Jess X. Snow is a queer asian-canadian immigrant director, public artist, and poet. She is studying directing in the MFA program for film at the NYU Tisch School of The Arts. Her public art and murals have been featured in the The LA Times, PBS Newshour, Adobe, NBC Asian America, The UN Human Rights Council and on indoor and outdoor walls throughout the US. Her film work have been supported by the Tribeca Film Institute, the Smithsonian Asian Pacific Center, and the Visual Communications Armed with a Camera Fellowship. Through film, large-scale murals, street art interventions, poetry and youth art education, she is working toward a future where queer, migrant youth of color may see themselves heroic on the big screen and the city walls & then can face the possibility to grow up and create their own. @jessxsnow


Adriel Luis is a self-taught musician, poet, curator, coder, and visual artist who believes imagination is key to transforming cultural paradigms. As the Curator of Digital and Emerging Media at the Smithsonian Asian Pacific American Center, he is focused on exploring intersectional identities in the U.S. and contemporary Asian diasporic art. He is also a part of the iLL-Literacy arts collective, and sometimes moonlights on design projects with various artists and non-profits. Adriel frequently travels to different parts of Asia with particular interest in how digital space shapes global communities, and how varying levels of freedom of expression channel artistic political imagination. Adriel can be found across online platforms as @DRZZL.
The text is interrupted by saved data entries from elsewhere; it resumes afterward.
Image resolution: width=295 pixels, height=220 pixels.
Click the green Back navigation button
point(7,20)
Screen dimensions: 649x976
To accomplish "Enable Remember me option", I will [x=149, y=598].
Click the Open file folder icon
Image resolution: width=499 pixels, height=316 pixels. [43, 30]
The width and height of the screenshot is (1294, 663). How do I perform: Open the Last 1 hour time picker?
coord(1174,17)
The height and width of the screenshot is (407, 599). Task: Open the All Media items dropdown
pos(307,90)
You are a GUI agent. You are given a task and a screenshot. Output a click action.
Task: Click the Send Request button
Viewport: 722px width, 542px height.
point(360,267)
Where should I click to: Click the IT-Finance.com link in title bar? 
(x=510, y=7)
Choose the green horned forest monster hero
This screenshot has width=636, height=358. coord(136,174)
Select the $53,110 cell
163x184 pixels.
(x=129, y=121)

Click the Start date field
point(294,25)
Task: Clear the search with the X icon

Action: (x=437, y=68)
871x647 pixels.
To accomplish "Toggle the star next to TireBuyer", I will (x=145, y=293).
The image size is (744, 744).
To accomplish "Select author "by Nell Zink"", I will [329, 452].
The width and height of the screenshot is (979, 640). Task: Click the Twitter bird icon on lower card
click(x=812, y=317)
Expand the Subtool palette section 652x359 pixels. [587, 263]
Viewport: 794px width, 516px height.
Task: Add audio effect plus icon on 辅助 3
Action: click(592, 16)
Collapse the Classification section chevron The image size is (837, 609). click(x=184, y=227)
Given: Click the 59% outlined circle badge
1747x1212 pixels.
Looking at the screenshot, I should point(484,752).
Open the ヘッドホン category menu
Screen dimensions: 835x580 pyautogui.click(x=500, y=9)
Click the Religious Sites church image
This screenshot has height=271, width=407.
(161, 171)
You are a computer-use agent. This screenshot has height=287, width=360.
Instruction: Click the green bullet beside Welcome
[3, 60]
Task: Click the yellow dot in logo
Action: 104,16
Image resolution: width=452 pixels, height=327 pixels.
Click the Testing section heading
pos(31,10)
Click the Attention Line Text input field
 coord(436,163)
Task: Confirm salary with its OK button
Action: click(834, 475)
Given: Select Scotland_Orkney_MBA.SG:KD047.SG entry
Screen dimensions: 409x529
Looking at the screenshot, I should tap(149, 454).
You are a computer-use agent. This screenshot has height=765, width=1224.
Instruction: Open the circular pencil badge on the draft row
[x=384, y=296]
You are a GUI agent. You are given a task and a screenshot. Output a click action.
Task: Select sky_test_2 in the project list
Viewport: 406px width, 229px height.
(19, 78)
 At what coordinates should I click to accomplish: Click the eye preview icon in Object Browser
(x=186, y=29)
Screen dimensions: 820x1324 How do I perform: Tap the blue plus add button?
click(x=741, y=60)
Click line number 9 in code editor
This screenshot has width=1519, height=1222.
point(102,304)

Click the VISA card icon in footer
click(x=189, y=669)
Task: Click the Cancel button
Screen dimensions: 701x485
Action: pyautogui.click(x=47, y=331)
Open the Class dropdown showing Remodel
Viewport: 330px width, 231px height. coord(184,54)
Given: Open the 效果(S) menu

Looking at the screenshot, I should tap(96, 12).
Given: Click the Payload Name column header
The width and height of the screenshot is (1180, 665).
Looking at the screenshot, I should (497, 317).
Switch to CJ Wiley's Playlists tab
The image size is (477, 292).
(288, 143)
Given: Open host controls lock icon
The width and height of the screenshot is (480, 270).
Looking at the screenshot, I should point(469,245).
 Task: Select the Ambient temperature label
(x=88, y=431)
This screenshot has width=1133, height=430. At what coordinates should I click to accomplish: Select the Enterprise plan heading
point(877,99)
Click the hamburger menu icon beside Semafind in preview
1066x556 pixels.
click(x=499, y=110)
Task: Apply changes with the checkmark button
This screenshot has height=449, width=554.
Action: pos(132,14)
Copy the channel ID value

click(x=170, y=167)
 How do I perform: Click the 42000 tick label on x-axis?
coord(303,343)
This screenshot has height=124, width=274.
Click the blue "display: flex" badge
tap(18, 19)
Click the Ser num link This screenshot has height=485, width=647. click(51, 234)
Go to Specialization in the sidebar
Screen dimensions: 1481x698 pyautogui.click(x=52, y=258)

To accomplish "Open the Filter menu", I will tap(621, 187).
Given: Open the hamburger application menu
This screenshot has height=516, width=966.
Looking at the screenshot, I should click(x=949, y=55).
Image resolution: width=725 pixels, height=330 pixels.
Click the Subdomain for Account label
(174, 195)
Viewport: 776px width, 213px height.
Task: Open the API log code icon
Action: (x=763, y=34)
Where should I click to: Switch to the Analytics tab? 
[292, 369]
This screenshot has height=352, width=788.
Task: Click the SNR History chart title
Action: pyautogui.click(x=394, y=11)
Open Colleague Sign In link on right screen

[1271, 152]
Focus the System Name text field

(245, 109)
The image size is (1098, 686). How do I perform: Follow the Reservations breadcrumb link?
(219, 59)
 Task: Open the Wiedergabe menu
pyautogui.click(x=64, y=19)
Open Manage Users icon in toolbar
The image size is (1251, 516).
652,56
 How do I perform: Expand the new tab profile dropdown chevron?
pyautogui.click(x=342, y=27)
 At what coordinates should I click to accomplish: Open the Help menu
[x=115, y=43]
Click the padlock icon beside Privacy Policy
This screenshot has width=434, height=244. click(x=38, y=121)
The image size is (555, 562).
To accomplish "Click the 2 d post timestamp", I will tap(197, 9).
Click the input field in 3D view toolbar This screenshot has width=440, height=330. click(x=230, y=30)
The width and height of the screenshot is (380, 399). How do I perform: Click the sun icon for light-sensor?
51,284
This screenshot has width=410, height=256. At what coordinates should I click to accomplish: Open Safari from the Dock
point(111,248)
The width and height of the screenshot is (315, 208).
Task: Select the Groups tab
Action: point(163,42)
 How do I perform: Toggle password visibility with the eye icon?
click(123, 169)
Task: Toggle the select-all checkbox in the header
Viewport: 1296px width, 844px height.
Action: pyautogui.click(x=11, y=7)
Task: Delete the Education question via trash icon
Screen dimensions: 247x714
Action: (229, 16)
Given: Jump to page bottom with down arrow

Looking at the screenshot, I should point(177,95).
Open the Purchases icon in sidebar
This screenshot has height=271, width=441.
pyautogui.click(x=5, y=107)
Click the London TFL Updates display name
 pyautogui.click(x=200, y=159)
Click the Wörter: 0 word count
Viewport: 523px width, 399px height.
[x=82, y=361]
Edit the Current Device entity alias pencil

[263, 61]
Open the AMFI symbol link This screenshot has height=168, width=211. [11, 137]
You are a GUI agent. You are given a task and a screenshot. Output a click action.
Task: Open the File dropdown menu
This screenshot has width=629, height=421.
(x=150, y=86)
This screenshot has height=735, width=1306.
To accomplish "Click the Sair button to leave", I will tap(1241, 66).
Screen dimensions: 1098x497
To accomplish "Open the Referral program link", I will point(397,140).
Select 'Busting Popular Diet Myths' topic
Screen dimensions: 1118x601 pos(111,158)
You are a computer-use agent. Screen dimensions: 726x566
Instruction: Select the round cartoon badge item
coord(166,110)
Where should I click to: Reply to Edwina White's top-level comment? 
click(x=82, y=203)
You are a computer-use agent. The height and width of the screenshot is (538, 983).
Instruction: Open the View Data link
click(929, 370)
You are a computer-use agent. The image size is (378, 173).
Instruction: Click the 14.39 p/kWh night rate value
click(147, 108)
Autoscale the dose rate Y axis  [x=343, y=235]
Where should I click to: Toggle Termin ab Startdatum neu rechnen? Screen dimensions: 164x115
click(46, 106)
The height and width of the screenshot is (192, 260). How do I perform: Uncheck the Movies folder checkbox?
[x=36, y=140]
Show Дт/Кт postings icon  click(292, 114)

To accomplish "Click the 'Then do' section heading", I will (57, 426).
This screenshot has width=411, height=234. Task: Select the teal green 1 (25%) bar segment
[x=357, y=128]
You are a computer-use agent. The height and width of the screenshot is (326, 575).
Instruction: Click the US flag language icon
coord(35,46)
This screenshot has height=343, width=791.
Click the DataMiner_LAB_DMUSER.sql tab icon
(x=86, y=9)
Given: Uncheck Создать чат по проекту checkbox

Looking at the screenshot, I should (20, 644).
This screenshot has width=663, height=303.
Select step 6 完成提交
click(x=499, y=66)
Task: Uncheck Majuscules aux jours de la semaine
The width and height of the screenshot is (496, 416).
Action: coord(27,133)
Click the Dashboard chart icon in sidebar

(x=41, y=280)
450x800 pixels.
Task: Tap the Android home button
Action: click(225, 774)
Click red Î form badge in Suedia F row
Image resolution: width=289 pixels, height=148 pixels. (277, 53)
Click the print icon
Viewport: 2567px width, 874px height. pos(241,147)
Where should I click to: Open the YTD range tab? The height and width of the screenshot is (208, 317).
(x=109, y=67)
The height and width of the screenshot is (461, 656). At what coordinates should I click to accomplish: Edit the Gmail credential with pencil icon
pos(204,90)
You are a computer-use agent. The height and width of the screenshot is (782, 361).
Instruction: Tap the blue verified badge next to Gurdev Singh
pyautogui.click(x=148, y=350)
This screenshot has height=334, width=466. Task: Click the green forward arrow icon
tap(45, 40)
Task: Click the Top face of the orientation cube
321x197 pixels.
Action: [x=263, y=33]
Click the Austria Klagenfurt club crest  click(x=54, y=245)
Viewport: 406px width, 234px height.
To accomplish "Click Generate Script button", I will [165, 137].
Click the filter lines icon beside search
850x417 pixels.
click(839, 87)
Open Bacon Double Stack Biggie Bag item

Peter Pa is a queer Cambodian American illustrator and artist based in New York. Peter earned his BFA from the Rhode Island School of Design where he received the Kira M. Fischer Scholarship for excellence in film. He has received grants and fellowships from USAID Global Development Lab, in which he was an exhibiting artist at the 2014 Frontiers and Development forum in Washington D.C.  As the youngest child of a family of Cambodian refugees, Peter believes in the transformative power of art to rise beyond ones’ violent history.  Peter's work has been featured at the SFMOMA, The Smithsonian Asian Pacific American Center, and USAID.



Kit Yan (Playwright/Poet/Performer/Lyricist) is a transgender Yellow-American New York based artist, born in Enping, China and raised in Waipahu, Hawaii.  Kit's award-winning work has been awarded Spirit of The Fringe and Best of Fringe, and  residencies at the Musical Theater Factory, The Civilians R & D Group, and performed at the American Reportory Theater.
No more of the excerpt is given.